Passage to read: Begin

Background: The objective of this study was to determine whether HER-2 overexpression is associated with improved response to neoadjuvant chemotherapy with 5-fluorouracil, doxorubicin, cyclophosphamide (FAC) in patients with breast carcinoma.
Methods: Ninety-seven patients with Stage I-III breast carcinoma were included. HER-2 expression was determined by routine clinical laboratory assessment, and tumors with 3 + immunohistochemistry staining intensity or gene amplification by fluorescent in situ hybridization were considered HER-2 positive. Response was assessed by physical examination, imaging assessment, and pathologic assessment at the time of surgery.
Results: The median patient age was 45 years. At baseline, 68% of patients had lymph node positive disease, 87% had >/= T2 tumors, and 28% of patients had HER-2 positive tumors. Eighty-four percent of patients received four courses of FAC, 8% of patients received 3 courses of FAC, and the remaining 8% of patients received 5-6 courses of FAC. The clinical response rate (complete response [CR] and partial response [PR]) was 78%, the imaging response rate (CR and PR) was 64%, and 15% of patients had a good pathologic response, defined as a CR or minimal residual disease (tumor measuring < 1 cm in greatest dimension and negative lymph nodes). Concordance between the three methods of response assessment (clinical, pathologic, and imaging) was modest and was best between clinical assessment and imaging assessment (64% concordance). HER-2 status did not correlate with pathologic or clinical response (assessed by physical examination or imaging), although a nonsignificant trend was noted toward better response in patients with breast tumors that overexpressed HER-2.
Conclusions: The authors found no significant correlation between HER-2 expression and clinical or pathologic response to neoadjuvant chemotherapy in patients with breast carcinoma.

Passage to read: End
Source material: Begin

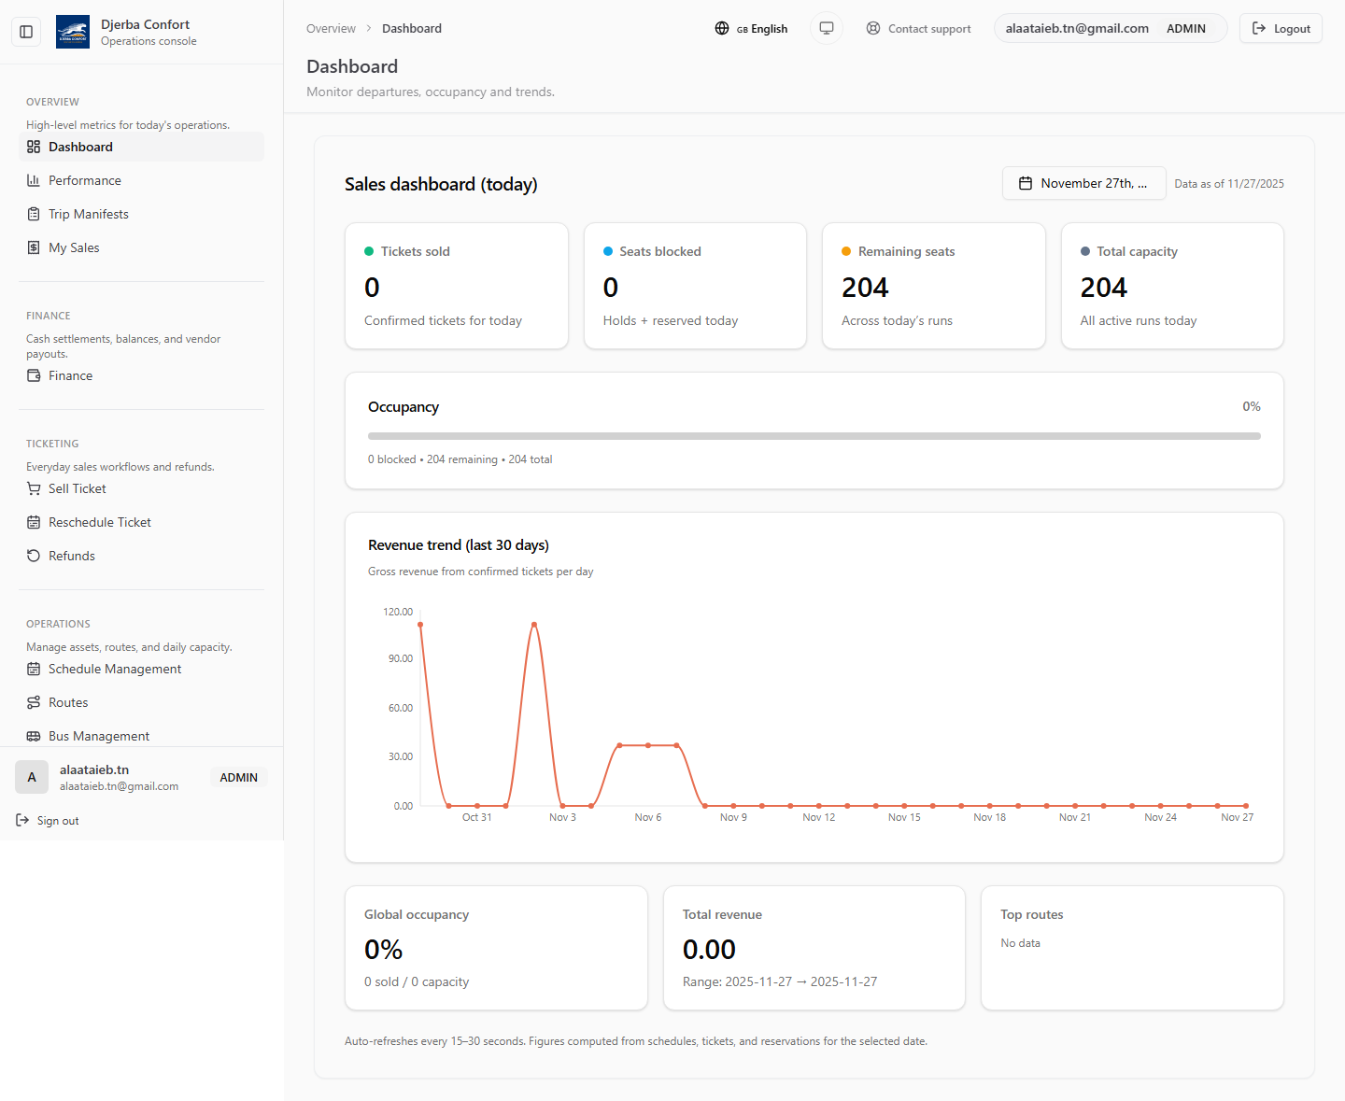Toggle the sidebar collapse panel icon
The height and width of the screenshot is (1101, 1345).
coord(26,32)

Source material: End

__Problem details__.
Write out the part of the HER-2 breast carcinoma abstract above between "Background: The objective" and "time of surgery.", inclusive, word for word.

__Exercise answer__.
Background: The objective of this study was to determine whether HER-2 overexpression is associated with improved response to neoadjuvant chemotherapy with 5-fluorouracil, doxorubicin, cyclophosphamide (FAC) in patients with breast carcinoma.
Methods: Ninety-seven patients with Stage I-III breast carcinoma were included. HER-2 expression was determined by routine clinical laboratory assessment, and tumors with 3 + immunohistochemistry staining intensity or gene amplification by fluorescent in situ hybridization were considered HER-2 positive. Response was assessed by physical examination, imaging assessment, and pathologic assessment at the time of surgery.